=Ami POV=
Sing kembali naik ke rumah dan duduk di dekat Kristo yang mulai tertidur dengan lelap dan tenang. Pikirannya tampak sedang memikirkan hal yang sama denganku, hal yang bahkan sempat kulupakan beberapa waktu lalu karena focus dengan misi terakhir.
Sesekali pria itu menatapku, "Apa dia baru memakan sesuatu yang beracun? Kurasa dia mengalami halusinasi," tanyanya masih tentang bang Athan.
Ku perhatikan lagi sekitar, hanya ada dedaunan sisa ramuan, tidak beracun.
Aku mengeleng. Kami merasa bingung dengan sikap ketua tim yan tiba-tiba berubah tidak sabaran dan tidak berhati.
"Apa menurutmu dia sedang menampakkan aslinya? Bukankah begitu?" pertanyaan Sing berhasil membuatku kembali berpikir.
"Tapi kurasa dia hanya sedang berambisi untuk menyelesaikan semuanya. Dia pernah bilang, kalau kita hanya perlu bertahan hingga gerhana bulan dan semuanya dapat membaik," jawabku mengingat kalimat bang Athan saat malam di taman asrama.
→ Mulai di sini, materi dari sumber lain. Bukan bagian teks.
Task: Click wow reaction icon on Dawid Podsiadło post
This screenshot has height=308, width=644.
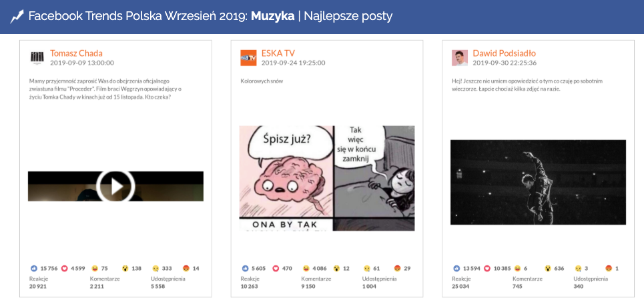Action: click(x=547, y=269)
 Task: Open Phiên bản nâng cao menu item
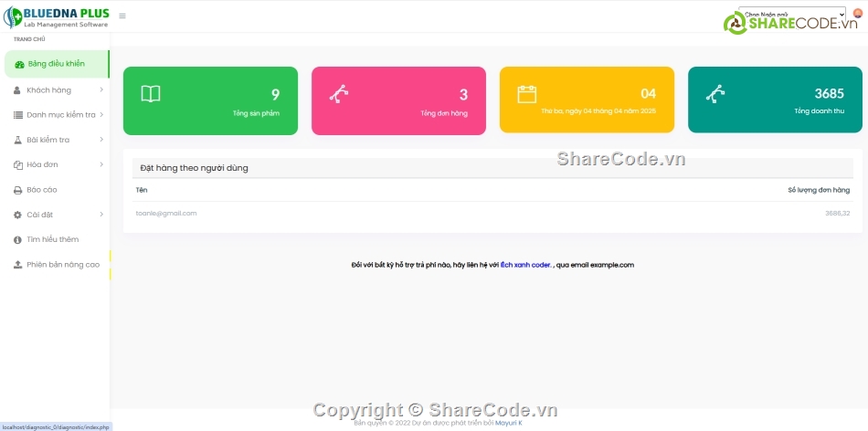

"Menurutmu, apa yang akan terjadi pada saat gerhana bulan? Mengapa kita diminta untuk mengumpulkan pedang emas hari itu? Mengapa sangat banyak pertumpahan darah menuju hari itu? Mengapa … Mengapa kita harus membunuh dan menyiksa sesama untuk bertahan hidup, memenangkan misi dan pulang? Tidakah ada cara yang lain yang jauh lebih manusiawi? Maksudku, menang dengan membunuh lawan, itu bukan hal yang bagus. Terlebih mereka memberi iming-iming kalau kita akan dapat segera pulang setelah semua ini selesai. Bagaimana kalau ternyata kita kalah? Bukan, bagaimana kalau tidak ada satu tim pun yang menang? Apa kita akan tetap berada di tempat ini hingga menua?"
Aku menelan ludah saat mendengar pertanyaan bertubi-tubi dari rekan satu tim ku ini. Semua perkataannya sangat masuk akal, aku bahkan tidak pernah terpikir tentang apa yang akan terjadi jika kami semua gagal menemukan pedang emas.
"Apa mungkin kita akan ditumbalkan?" pertanyaan itu berhasil membuat bulu kudukku meremang. Sama sekali bukan hal yang terpikir olehku.
Pikiranku menerawang jauh, kembali mengingat kegaduhan di Distrik saat ada kabar penculikan anak-anak dibawah umur serta penangkapan warga yang membangkang terhadap pemerintah.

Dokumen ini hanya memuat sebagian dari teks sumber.